The impaired fertility of Wfs1KO male mice is most likely due to changes in sperm morphology and reduced number of spermatogenic cells. The exact mechanism through which the Wfs1 gene influences sperm morphology needs to be clarified in further studies.
Wolfram syndrome (WS), also known as DIDMOAD syndrome, was first described by Wolfram and Wagener in 1938. It is an autosomal recessive disorder usually diagnosed in childhood when non-autoimmune type I diabetes occurs with optic atrophy, cranial diabetes insipidus and sensorineural deafness [1, 2]. Other abnormalities related to this syndrome are dilated renal outflow tracts, multiple neurological abnormalities and various neurological and psychiatric disorders [2–5]. Involvement of the hypothalamus, brain stem (central sleep apnoea), and cerebellum (ataxia) may develop in the third decade or later .
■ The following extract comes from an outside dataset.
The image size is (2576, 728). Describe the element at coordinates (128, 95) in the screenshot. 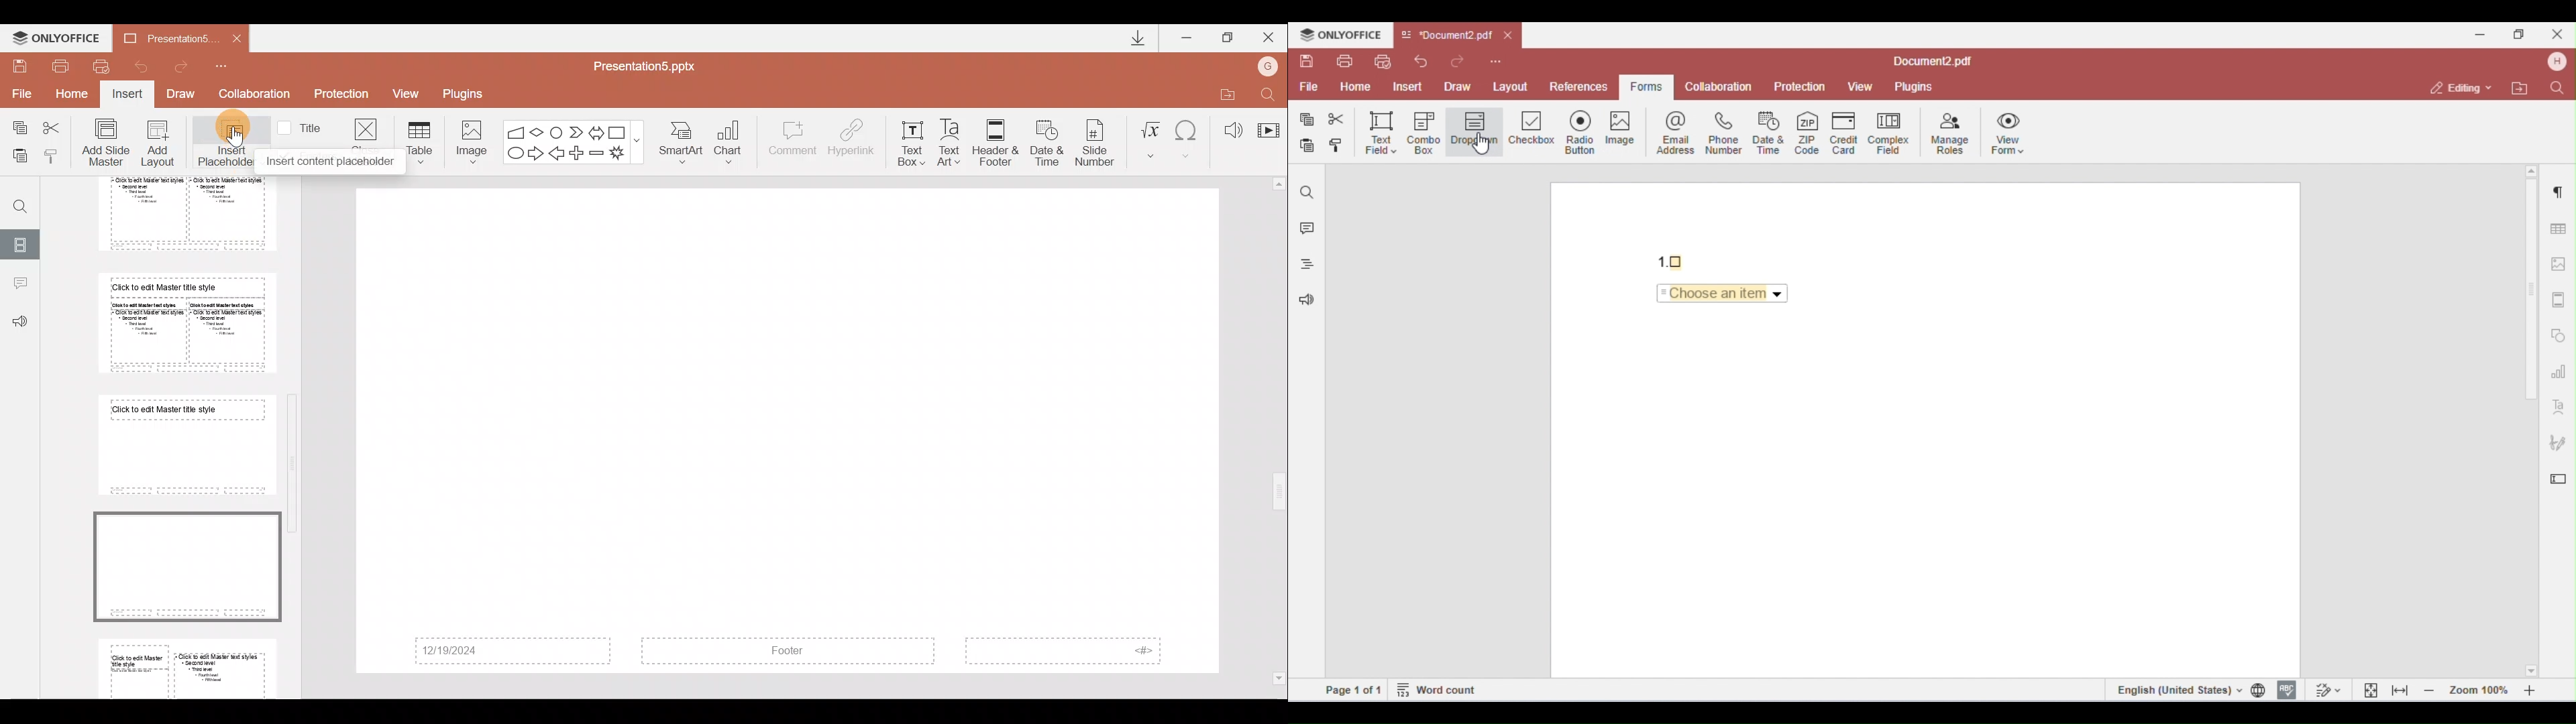

I see `Insert` at that location.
Wolfram syndrome is caused by mutation in the Wfs1 gene on chromosome 4p16 . This gene is responsible for encoding wolframin, a glycoprotein of the endoplasmic reticulum, although the function of the wolframin protein is not fully understood [7–9]. There is growing evidence that Wfs1 plays an important role in the pathogenesis of endoplasmic reticulum (ER) stress and apoptosis [8–10]. Genetic association studies have also indicated the role of Wfs1 in the development of type 2 diabetes .
As yet there has been no data regarding the fertility of patients with WS. Previous studies have described anterior pituitary dysfunction  and, in male patients, the presence of primary gonadal atrophy and hypergonadotropic hypogonadism [2–5]. As far as we know, the role of the Wfs1 gene in fertility has not been studied.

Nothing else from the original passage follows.